Il geniale inventore avrebbe potuto presentare ancora ricorso contro la decisione dell’estrazione, come ricorda Repubblica, ma evidentemente non aveva più voglia di combattere o forse, aveva semplicemente perso le speranze. McAfee si considerava un perseguitato visto che, stando allo stesso, i suoi problemi fiscali erano cominciati con l’offerta, rifiutata, di candidarsi alle presidenziali degli Stati Uniti dello scorso 2020, vinte da John Biden.

JOHN MCAFEE E IL TWEET DEL “PRESAGIO”

E proprio con la morte dell’eccentrico personaggio, è tornato a circolare, divenendo virale in queste ore, un vecchio tweet dello stesso inventore dell’antivirus, in cui scriveva “Sono contento qui dentro. Ho degli amici. Il cibo è buono. Tutto va bene. Sappiate che se mi impicco alla Epstein non sarà stata colpa mia“. Il cinguettio era stato scritto il 15 ottobre 2020, poco dopo l’arresto, e riletto ora suona decisamente inquietante.
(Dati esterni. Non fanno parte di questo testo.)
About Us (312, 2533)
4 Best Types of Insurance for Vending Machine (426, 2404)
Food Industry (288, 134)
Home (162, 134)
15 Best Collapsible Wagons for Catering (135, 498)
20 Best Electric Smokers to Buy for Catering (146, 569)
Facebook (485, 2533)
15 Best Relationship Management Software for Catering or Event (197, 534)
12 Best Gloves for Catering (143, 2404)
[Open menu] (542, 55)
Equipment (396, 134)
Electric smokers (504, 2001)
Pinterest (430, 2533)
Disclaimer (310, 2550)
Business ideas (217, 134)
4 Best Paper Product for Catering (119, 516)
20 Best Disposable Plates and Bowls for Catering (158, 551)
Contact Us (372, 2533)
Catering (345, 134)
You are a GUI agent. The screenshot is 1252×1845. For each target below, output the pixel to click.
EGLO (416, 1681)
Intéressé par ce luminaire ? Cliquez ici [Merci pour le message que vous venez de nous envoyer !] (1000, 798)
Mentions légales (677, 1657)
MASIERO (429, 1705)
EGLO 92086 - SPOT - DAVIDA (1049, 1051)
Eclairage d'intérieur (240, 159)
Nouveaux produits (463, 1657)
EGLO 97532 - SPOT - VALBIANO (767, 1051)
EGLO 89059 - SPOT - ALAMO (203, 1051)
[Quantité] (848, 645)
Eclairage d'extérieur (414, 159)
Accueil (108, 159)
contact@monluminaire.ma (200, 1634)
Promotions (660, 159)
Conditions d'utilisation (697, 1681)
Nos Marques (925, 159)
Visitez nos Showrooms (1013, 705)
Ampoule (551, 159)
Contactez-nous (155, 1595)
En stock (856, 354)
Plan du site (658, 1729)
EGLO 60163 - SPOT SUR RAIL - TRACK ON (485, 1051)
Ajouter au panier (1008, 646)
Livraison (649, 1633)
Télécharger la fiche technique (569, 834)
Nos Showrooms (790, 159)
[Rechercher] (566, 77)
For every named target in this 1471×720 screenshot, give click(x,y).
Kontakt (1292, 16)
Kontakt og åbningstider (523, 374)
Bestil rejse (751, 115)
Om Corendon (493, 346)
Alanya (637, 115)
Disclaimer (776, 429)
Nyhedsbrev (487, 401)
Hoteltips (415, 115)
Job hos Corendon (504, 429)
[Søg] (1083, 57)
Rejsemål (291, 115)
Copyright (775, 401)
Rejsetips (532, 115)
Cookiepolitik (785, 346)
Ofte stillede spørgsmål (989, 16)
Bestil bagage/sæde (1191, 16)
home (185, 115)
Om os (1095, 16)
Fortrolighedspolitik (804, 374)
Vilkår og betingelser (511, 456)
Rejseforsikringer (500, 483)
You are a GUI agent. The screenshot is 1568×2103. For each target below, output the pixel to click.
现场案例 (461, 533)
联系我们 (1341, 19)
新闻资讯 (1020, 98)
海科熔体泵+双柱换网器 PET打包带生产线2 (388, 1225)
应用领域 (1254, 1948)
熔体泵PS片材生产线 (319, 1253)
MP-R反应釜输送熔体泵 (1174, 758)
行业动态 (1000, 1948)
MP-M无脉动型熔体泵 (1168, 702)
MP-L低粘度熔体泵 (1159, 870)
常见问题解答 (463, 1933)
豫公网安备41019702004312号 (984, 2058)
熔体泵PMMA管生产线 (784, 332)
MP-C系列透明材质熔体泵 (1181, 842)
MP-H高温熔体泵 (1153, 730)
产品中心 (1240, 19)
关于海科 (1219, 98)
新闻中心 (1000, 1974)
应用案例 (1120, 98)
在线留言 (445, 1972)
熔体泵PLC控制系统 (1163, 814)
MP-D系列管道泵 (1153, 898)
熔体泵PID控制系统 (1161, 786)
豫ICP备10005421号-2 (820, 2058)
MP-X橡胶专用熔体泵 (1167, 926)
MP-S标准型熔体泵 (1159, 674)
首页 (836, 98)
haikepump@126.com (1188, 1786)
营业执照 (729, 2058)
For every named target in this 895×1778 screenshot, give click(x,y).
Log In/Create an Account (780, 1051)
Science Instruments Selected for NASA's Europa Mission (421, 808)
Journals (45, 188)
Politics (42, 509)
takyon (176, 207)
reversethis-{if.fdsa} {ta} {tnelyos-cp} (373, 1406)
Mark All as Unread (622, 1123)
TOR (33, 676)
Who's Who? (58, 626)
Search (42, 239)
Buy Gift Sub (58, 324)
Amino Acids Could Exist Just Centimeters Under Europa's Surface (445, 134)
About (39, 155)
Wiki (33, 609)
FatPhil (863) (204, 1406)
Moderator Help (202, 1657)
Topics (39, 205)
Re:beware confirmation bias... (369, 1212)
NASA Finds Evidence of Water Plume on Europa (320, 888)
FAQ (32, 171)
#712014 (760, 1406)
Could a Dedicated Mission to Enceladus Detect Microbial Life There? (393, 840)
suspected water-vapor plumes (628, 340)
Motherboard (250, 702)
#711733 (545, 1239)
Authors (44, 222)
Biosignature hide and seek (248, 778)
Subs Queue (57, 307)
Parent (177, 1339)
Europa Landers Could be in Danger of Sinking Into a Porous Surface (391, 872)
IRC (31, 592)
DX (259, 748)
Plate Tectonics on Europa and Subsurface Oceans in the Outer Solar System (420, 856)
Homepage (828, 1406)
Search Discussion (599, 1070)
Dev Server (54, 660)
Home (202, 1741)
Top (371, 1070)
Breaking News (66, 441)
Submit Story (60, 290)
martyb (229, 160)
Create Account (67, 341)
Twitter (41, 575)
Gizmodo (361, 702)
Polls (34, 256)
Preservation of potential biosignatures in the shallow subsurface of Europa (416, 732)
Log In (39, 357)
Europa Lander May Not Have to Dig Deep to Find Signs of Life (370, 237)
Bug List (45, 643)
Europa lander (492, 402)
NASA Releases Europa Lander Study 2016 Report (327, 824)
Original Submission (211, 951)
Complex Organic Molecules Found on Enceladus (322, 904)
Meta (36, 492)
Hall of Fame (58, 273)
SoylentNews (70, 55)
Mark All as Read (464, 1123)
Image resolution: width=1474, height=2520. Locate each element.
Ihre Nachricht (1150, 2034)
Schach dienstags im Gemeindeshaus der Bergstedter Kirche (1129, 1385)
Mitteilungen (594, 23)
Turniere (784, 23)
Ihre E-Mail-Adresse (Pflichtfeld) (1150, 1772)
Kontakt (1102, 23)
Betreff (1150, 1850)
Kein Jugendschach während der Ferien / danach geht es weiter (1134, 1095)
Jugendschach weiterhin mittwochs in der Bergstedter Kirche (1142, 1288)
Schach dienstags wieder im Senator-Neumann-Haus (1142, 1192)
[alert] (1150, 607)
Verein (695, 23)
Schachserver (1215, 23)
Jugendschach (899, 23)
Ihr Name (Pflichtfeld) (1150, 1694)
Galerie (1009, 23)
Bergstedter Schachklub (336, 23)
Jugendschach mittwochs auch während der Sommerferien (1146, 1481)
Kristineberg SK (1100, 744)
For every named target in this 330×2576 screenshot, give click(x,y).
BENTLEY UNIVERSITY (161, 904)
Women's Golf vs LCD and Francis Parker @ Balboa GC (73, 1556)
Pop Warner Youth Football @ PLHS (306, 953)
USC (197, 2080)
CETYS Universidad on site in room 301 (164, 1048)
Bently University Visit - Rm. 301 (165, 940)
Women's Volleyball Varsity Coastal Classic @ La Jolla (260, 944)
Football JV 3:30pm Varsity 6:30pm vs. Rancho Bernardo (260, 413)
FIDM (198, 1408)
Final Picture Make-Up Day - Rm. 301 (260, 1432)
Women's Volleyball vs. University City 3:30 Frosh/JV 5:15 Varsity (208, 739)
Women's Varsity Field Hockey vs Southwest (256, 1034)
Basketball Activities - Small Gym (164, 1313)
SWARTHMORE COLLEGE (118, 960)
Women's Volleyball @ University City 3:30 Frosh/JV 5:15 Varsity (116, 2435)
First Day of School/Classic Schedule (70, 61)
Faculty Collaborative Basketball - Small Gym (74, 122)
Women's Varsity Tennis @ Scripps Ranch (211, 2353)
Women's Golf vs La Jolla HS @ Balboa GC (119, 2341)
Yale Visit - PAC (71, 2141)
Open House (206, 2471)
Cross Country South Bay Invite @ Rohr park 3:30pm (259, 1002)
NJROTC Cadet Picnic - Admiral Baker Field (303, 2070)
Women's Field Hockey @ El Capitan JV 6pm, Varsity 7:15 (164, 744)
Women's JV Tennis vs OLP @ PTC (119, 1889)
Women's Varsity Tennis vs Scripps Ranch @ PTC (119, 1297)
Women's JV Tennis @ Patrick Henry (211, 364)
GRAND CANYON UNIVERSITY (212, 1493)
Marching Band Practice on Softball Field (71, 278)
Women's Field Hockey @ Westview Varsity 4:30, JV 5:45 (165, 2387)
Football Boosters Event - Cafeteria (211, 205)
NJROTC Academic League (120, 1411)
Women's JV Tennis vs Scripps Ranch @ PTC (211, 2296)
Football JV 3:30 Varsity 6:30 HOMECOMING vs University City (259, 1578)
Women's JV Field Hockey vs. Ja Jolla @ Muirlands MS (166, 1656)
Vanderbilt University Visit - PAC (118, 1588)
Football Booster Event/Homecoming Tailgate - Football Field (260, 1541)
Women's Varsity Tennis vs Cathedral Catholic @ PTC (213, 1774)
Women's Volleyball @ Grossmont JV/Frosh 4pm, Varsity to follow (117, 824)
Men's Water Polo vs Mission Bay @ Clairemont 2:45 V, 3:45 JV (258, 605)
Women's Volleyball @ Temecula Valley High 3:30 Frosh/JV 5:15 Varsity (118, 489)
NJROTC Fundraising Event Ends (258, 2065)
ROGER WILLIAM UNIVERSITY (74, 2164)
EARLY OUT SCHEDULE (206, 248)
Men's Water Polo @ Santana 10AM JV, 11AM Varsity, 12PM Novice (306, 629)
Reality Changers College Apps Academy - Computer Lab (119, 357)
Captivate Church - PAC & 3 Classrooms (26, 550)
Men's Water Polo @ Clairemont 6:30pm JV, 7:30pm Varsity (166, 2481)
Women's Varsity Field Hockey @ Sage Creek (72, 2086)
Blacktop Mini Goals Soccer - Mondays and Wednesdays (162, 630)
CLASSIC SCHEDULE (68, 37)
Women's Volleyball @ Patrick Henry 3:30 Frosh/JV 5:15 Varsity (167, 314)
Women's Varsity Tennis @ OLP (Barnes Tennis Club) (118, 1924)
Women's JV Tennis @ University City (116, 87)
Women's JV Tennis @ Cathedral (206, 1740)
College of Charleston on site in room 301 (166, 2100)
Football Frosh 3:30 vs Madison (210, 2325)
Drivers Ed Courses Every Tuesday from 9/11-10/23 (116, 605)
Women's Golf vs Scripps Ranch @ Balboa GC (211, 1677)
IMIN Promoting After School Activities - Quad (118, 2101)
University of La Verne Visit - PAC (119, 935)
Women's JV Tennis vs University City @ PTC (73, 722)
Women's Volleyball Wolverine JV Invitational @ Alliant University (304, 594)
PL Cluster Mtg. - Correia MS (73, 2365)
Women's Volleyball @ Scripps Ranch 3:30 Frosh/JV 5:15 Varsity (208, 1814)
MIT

Le autorità sono comunque convinte che il 75enne manager americano si sia tolto la vita “tutto indica che potrebbe trattarsi di un suicidio”, anche se ovviamente il tweet appena letto getta un alone di mistero sulla vicenda. McFee aveva scelto di fissare in alto fra i tweet anche una pubblicato lo scorso 16 giugno, in cui ribadiva la sua innocenza: “Gli Stati Uniti credono che io abbia nascosto le criptovalute. Vorrei averlo fatto, ma si sono dissolte in molte mani del Team McAfee, mentre le mie risorse rimanenti sono tutte sequestrate. I miei amici sono evaporati per paura di essere associati a me. Non ho niente. Eppure, non rimpiango nulla”.